Jaa


Precedence vs Associativity vs Order

Raymond has written about this, I have written about Raymond writing about it, but I still frequently get questions from people who are unclear on the difference between precedence, associativity and evaluation order.

I suspect that this confusion arises from the difference between how most people are trained to evaluate arithmetical expressions versus how compilers generate code to evaluate arithmetical expressions. As a child it was drilled into me that the way to evaluate an arithmetical expression was to recursively apply the PEDMAS rule. That is, evaluate anything in parentheses first. Then evaluate any exponentiations. Then divisions, multiplications, additions and subtractions, in that order. So if you had 4 x 5 x (20 - 12 / 3) you start by evaluating what's in parentheses: 20 - 12 / 3. In there, there are no parens or exponents, so start with the division. Replace 12 / 3 with 4 to get 20 - 4. Then evaluate the subtraction to get 16. Now we have the value for the parens, and we are down to 4 x 5 x 16. Evaluate one of the multiplications -- but wait, we do not know what order to evaluate the multiplications in. But we can do it in any old order, so lets say 5 x 16 is 80, so we have 4 x 80, which is 320, done.

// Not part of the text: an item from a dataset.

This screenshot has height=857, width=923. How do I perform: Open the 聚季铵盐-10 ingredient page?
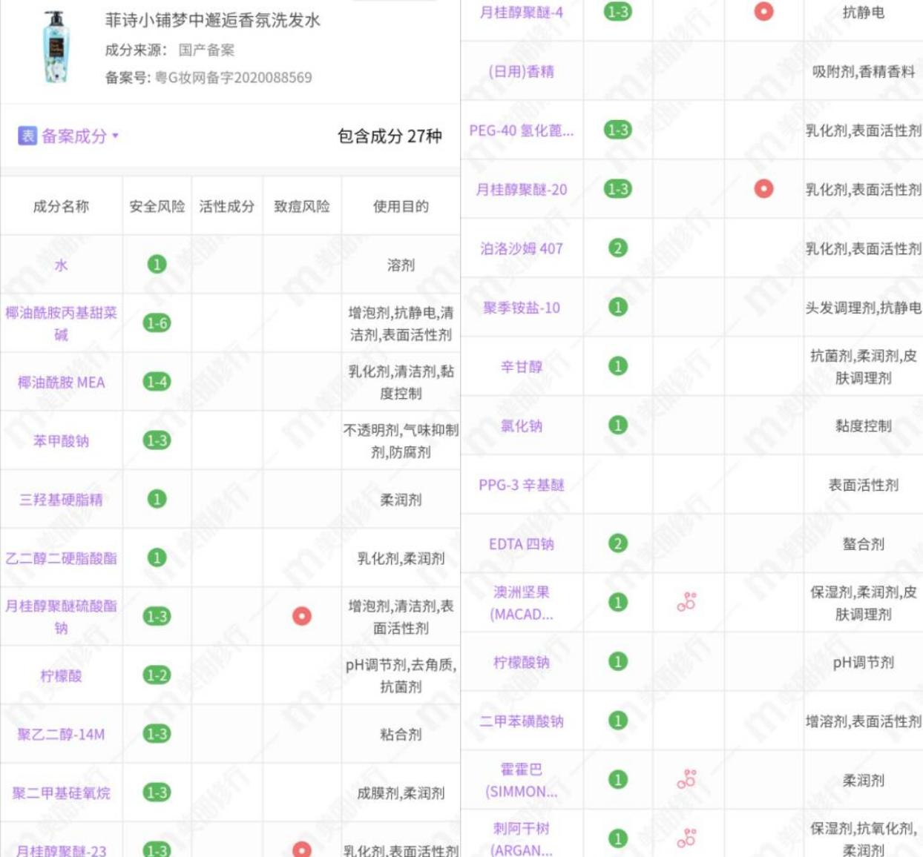522,308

You'll notice that the algorithm that I was taught emphasizes that you do the work on whatever is in the deepest set of parentheses first, no matter what. Many people believe that arithmetical expressions in programming languages work the same way. They do not.

Rather, in programming languages, parentheses indicate how the results of evaluations are combined, but not necessarily the order in which the calculations are carried out. In languages with no side effects, the order of evaluation is irrelevant. But in languages where side effects might occur, order becomes relevant.

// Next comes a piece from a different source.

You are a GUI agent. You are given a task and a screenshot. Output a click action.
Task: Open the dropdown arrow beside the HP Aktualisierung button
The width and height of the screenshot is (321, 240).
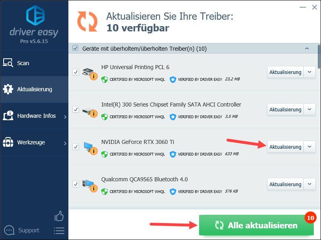(310, 72)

The evaluation of an arithmetical expression is controlled by three sets of rules: precedence rules, associativity rules, and order rules.

Precedence rules describe how an underparenthesized expression should be parenthesized when the expression mixes different kinds of operators. For example, multiplication is of higher precedence than addition, so 2 + 3 x 4 is equivalent to 2 + (3 x 4), not (2 + 3) x 4.

Associativity rules describe how an underparenthesized expression should be parenthesized when the expression has a bunch of the same kind of operator. For example, addition is associative from left to right, so a + b + c is equivalent to (a + b) + c, not a + (b + c). In ordinary arithmetic, these two expressions always give the same result; in computer arithmetic, they do not necessarily. (As an exercise can you find values for a, b, c such that (a + b) + c is unequal to a + (b + c) in C#?)

Now the confusing one.

Order of evaluation rules describe the order in which each operand in an expression is evaluated. The parentheses just describe how the results are grouped together; "do the parentheses first" is not a rule of C#. Rather, the rule in C# is "evaluate each subexpression strictly left to right".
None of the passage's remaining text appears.